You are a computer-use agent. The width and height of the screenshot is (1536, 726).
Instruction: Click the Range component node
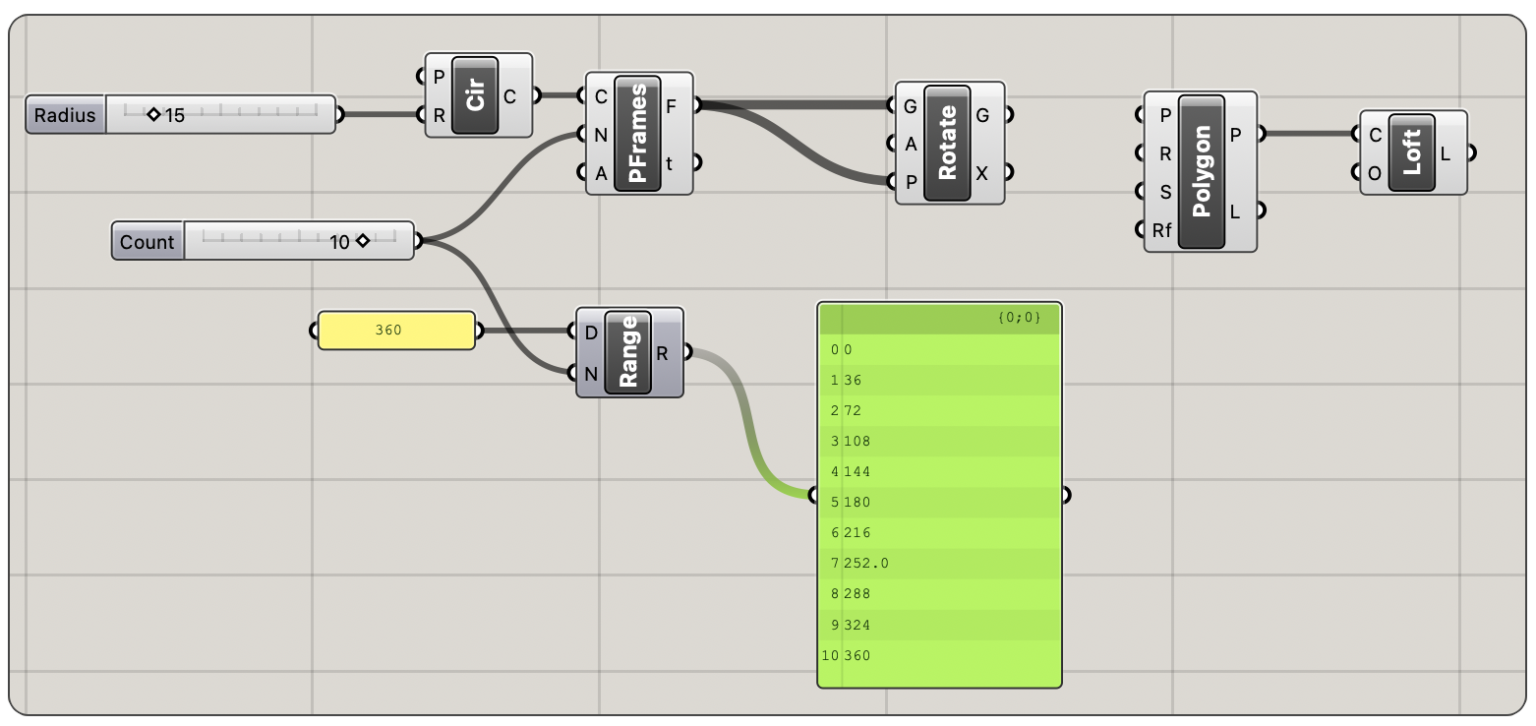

...

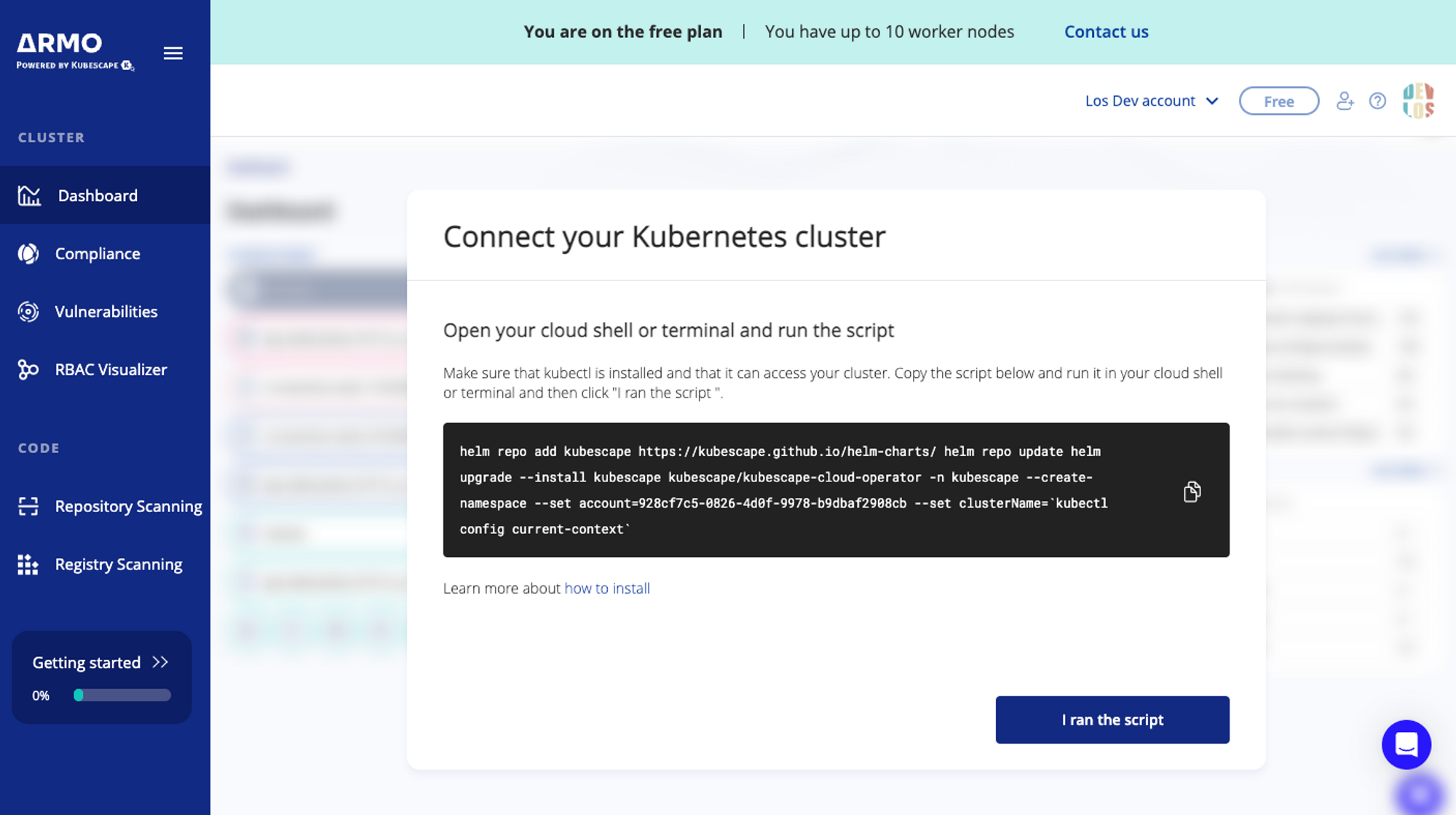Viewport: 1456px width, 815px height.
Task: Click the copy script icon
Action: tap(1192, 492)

→ Goal
Rewrite the part of the material that opens with the line containing "You are a computer-use" and closes with the line containing "Instruction: Click the Range component node", replacing "agent" with "assistant" and leaving everything else unchanged.

→ The reply
You are a computer-use assistant. The width and height of the screenshot is (1536, 726).
Instruction: Click the Range component node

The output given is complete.